Buying a baby sling isn't a big deal for most, but Ismail lives in Malaysia. So instead of going to a store, she bought a sling off eBay. That led her to wonder whether others in her country had the same need. Her hunch proved correct. Ismail made 10 slings and sold them all in four days. After that, she realized it could be a business and created a website.
A few years later, Ismail's company, JumpSacBaby, has an impressive 12,700 Facebook fans and a viable business. But Ismail feels like she hasn't maximized JumpSac's social media potential. Until very recently, the company didn't have a Pinterest presence and had a modest following on Twitter. So Ismail replied to Mashable's request for a new series that pairs a small business in need of social media marketing help with a consultant. The idea, modeled a bit on the old TV show Queer Eye for the Straight Guy, is to execute a full turnaround in a month or so. Or not.
In this case, we paired Ismail with Katy Lynch of the Chicago-based SocialKaty. Considering JumpSac's relatively large following, Lynch didn't have to start a company from scratch. Instead, Ismail wanted to get bigger but also differentiate itself from others in the same category and, eventually, build a customer database.
Before she gave her list of recommendations, Lynch had a dialog with Ismail. The story of JumpSac's rise was a happy one: A few months after starting the company, JumpSac had about 1,000 fans. Ismail got to that number by being active on a local forum. The group started out with 10 members, but soon got to 150. After that, it migrated to Facebook.
The group helped Ismail catch the attention of the producer of a local morning TV show, who booked her on the show one morning for this segment: (the YouTube link is at the bottom of the page)
Shortly after that aired, JumpSac's Facebook following had ballooned by 3,000 to 4,000 fans.
Three years later, Ismail is looking to recapture that momentum. Lynch had a few suggestions about how to achieve that, including:
- Hold a "Pin it to Win it" contest on Pinterest. By the time Lynch had offered her suggestions, Ismail had created a Pinterest page for JumpSac. At the time of this writing, there was nothing on it. Lynch suggests JumpSac pin a photo of its best-selling product and then ask users to repin it for a chance to win the item.
- Create user-generated boards. Invite (via email) JumpSac's top customers and brand advocates to post products under JumpSac's Pinterest account. "That way first-time users who are looking at your products will be able to see solid examples of how the product is used by real users."

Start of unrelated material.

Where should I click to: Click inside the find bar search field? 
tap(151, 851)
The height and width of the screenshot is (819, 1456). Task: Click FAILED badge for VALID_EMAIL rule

- Run Facebook ads. "I recommend spending at least $100 to $150 a month on Facebook ads." Such ads would target fans as well as members of the target audience who aren't fans.
- Grow your Twitter presence. JumpSac has a much smaller following on Twitter vs. Facebook. Ismail suggests remedying this by participating in conversations on Twitter related to moms and mom/baby products. (For example, those that use the hashtags #momchat and #GNO for "Girl's Night Out.") Another idea is to reach out to thought leaders and influencers in the baby products space, which she could find on Topsy under the "experts" section.
Ismail seemed game to try. However, she had already tried Facebook ads and wasn't completely satisfied. Her next ad brought in 150 new fans a day, she says and cost her $50 a day. "Is that good?" she asked Lynch. "It's good if you are collecting data about those 150 fans," Lynch says. "Otherwise you're just collecting Likes."